Мама была чем-то раздражена, и беседовать с ней сразу расхотелось. Саша спряталась у себя, потянула из сумки телефон. Ого! Сколько эсэмэсок. «Этот абонент снова доступен». Мама давно включила телефон.

– Зачем ты мне столько раз звонила?

Надо повесить на дверь колокольчик. Чтобы было слышно, как входят.

– Нас сегодня бабушка в гости ждет. Она хочет о чем-то с тобой поговорить.

В руках у мамы три чашки. И правда, давно дома, вон сколько кофе успела выпить.

– Я сегодня не могу. Скажи бабушке, что приедем к ней завтра.

– Я перезвоню ей. Договоримся на завтра.

И сразу – «блям», «блям», «блям» – посыпались смс. Бог связи сегодня задумчив. Выдает информацию частями. Повторные сообщения, что мама в сети.

– Ты мне из-за бабушки звонила?

– Ты пропала. Мы тебя искали.

– А утром?

Вспомнила! Лучше бы не вспоминала. Они посмотрели друг на друга.
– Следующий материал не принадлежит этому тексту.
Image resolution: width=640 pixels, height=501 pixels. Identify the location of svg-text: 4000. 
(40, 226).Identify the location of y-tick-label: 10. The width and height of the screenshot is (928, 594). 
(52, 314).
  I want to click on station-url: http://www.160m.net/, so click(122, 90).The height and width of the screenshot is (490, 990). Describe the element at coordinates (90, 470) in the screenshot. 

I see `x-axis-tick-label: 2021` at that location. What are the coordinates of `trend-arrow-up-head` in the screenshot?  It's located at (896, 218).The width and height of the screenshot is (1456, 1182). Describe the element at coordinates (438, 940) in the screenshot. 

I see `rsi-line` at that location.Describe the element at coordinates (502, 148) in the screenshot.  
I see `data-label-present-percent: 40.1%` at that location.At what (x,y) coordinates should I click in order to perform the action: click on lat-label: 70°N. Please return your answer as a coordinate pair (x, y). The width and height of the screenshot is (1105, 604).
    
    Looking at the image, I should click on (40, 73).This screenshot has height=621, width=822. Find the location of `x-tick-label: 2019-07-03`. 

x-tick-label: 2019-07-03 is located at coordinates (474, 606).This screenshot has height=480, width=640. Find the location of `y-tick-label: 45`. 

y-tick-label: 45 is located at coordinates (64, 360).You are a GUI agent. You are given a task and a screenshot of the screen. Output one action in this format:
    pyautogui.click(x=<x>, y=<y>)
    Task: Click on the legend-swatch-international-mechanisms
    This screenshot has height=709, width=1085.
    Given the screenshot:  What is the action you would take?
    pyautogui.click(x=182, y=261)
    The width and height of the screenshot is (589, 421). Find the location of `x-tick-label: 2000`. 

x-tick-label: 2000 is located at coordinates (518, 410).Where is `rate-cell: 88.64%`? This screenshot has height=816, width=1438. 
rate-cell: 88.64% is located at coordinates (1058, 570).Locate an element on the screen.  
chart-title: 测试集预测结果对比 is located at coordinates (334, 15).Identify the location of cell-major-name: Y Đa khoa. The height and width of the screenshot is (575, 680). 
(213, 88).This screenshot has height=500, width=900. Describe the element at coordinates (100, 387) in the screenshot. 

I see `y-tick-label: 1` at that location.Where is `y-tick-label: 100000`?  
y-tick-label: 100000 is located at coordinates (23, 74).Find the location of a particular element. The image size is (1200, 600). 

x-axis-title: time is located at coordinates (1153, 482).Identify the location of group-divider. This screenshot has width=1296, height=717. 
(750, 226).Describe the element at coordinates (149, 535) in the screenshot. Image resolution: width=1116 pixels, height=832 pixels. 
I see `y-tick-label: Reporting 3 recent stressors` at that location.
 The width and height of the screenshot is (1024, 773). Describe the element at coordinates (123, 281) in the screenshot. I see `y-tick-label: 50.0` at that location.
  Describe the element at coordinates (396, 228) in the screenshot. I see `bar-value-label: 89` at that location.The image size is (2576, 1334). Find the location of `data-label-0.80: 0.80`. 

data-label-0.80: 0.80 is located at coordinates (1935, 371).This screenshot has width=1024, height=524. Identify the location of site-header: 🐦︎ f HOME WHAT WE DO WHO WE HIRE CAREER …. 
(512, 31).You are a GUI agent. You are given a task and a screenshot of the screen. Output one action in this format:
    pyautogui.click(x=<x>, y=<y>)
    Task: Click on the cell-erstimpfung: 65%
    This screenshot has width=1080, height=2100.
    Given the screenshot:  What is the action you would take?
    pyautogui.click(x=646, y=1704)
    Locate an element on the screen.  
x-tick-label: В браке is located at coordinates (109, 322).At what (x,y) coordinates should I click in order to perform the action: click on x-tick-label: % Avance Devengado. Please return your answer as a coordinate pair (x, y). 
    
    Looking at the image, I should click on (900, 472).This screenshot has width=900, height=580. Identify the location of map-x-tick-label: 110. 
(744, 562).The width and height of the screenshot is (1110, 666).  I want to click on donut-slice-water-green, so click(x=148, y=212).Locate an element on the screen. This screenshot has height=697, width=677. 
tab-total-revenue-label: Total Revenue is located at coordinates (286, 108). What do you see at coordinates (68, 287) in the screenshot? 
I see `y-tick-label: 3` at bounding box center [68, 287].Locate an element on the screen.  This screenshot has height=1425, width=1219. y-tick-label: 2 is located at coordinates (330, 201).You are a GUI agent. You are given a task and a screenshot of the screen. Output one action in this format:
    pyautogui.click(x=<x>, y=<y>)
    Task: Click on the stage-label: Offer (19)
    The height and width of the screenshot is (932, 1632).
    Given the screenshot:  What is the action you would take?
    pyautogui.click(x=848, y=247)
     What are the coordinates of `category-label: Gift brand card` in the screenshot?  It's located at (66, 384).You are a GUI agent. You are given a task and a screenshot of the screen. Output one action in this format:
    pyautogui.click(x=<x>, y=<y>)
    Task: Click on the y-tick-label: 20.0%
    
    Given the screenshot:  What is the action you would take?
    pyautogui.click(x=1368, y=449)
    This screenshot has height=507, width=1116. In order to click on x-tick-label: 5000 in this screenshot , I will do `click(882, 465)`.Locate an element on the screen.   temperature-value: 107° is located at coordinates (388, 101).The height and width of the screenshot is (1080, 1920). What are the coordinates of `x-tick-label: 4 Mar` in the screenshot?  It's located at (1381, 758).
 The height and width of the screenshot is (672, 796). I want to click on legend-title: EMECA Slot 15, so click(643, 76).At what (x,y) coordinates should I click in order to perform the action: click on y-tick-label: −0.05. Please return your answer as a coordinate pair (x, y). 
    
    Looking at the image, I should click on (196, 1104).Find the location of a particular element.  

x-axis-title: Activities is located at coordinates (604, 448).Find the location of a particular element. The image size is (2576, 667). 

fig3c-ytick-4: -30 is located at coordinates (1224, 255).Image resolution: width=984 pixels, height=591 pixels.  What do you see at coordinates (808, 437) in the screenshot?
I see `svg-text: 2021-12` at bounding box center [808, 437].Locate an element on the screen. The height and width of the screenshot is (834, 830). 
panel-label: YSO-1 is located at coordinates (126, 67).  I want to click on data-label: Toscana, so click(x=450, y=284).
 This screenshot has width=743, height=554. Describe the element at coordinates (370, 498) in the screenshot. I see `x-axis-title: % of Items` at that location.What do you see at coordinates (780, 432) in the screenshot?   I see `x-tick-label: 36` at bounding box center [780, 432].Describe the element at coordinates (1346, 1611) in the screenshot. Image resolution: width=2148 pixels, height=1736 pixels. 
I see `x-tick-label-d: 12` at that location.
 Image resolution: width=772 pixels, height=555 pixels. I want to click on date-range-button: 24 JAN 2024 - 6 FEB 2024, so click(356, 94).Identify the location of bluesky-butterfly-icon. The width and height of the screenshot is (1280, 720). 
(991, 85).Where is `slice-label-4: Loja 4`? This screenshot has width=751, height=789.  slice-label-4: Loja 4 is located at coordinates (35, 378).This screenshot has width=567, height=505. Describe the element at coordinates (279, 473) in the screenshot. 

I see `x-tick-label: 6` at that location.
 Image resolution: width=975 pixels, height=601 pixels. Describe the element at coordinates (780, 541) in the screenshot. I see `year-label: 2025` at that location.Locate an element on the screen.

И кто это соврал, что мысли не передаются на расстоянии?

Мама тоже вспомнила.

– Как ты могла? – крикнула мама, всплеснув руками. Остатки кофе из чашек полились на пол. – Ты должна была предупредить!

«Чтобы предупреждали, надо включать телефон! Если так важна встреча, о ней помнят и без напоминаний. И вообще я сделала все, что смогла!»

Это было все то, что Саша хотела сказать, но не сказала.

– Молчишь? Вся в отца! Чистая копия! Никогда ничего не мог сделать, только молчал. Молчал и уходил! Вот как ты сейчас уходишь!

Мать говорила сухо и отрывисто. Словно ей было все равно, но сказать было надо.